-- FRAGMENT UIT DOCUMENT --
Op opensourcegebied was het relatief rustig dit jaar. Natuurlijk waren er een paar incidenten, zoals de Noord-Koreaanse Linuxversie die de GPL schond. Bij Apple’s App Store botsten de voorwaarden met de GPL, wat het bedrijf reden vond om GPL-applicaties te gaan weren. Ook was er herrie over de PS3 die ineens geen Linux meer kon draaien na een firmware-update van Sony. De homebrew community baalde daar erg van, maar van juridische stappen heb ik niets vernomen.

Ook de homebrew community rond de Nintendo-spelcomputers baalde: in een rechtszaak over de legaliteit van flashcards en modchips oordeelde de rechter dat hij die community niet serieus kon nemen. Wie wil er nou bellen of internetten op een Wii? De kaartjes werden dan ook aangemerkt als (vrijwel) alleen bedoeld om illegale kopieën van spellen op te spelen en vervolgens verboden.

[Aanwijsrecords voor tekst en elementen]
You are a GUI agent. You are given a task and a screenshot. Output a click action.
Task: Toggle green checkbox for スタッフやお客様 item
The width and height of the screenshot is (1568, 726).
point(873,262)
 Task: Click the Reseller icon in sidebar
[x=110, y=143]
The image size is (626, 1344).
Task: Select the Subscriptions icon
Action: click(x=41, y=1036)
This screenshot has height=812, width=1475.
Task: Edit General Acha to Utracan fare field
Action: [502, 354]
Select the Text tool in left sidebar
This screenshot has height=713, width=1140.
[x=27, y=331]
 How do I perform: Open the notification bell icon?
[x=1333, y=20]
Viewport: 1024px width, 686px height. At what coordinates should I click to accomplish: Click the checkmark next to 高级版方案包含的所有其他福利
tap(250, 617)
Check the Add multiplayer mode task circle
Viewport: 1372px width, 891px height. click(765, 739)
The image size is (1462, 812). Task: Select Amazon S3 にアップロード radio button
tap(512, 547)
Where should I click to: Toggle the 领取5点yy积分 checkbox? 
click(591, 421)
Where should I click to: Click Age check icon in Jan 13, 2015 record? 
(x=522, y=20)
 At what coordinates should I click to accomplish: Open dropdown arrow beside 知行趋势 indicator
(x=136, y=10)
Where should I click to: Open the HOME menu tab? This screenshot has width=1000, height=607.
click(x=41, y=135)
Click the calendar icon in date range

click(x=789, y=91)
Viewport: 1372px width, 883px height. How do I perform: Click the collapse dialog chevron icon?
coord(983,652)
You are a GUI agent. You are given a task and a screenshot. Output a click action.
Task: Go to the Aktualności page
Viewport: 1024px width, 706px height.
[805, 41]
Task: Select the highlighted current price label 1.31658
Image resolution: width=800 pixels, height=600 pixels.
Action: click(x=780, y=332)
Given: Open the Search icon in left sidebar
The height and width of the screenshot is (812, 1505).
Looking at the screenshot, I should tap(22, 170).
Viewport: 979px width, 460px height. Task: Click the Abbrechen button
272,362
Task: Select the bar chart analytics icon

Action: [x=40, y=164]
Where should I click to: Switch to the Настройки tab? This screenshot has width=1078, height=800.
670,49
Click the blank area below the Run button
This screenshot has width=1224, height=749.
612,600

-- VERPLICHTE OPDRACHTEN --
1. Neem uit de tekst over opensource letterlijk het stuk over dat begint met "Op opensourcegebied was" en doorloopt tot en met "ik niets vernomen.".
2. Waardoor kon de PS3 volgens de tekst over opensource ineens geen Linux meer draaien?
3. Schrijf de tekst over opensource verder, te beginnen na de laatste zin die er staat.
De records komen uit een andere bron dan de tekst.

-- ANTWOORDEN BIJ OEFENING --
1.
Op opensourcegebied was het relatief rustig dit jaar. Natuurlijk waren er een paar incidenten, zoals de Noord-Koreaanse Linuxversie die de GPL schond. Bij Apple’s App Store botsten de voorwaarden met de GPL, wat het bedrijf reden vond om GPL-applicaties te gaan weren. Ook was er herrie over de PS3 die ineens geen Linux meer kon draaien na een firmware-update van Sony. De homebrew community baalde daar erg van, maar van juridische stappen heb ik niets vernomen.

2. Door een firmware-update van Sony.

3.
Tussenpersonen
De positie van tussenpersonen zoals internetproviders staat bij het auteursrecht steeds verder onder druk. BREIN probeerde af te dwingen dat Ziggo en XS4All de beruchte Pirate Bay zouden blokkeren, maar in kort geding hoefde dat niet. Er loopt nog een bodemprocedure. Provider annex videosite 123video bleek aansprakelijk voor door klanten illegaal geüploade pornofilmpjes. Hier loopt nu een hoger-beroepsprocedure.

Als voetnoot daarbij bleek dat Ziggo aan 123video geen NAW-gegevens van haar klant hoefde af te geven, omdat de videosite andere paden had kunnen bewandelen om die te krijgen. Aanverwant daaraan was het vonnis waarin een exwerknemer verkeersgegevens bij zijn provider moest opvragen en afgeven bij de notaris, zodat zijn werkgever hem daarmee een proces kon aandoen.

Voor internetproviders gebeurde er nog meer. Zo werden de eerste boetes in verband met de bewaarplicht opgelegd. Die bewaarplicht, of eigenlijk de algemenere vraag voor wie de Telecommunicatiewet nu echt geldt, leidde onder meer tot de opmerkelijke stap om hotels als internetprovider aan te merken. Iets waar de OPTA na een snel onderzoekje op terugkwam.

In de VS werden de eerste regels rond netneutraliteit ingevoerd. Eigenlijk was niemand daarover te spreken.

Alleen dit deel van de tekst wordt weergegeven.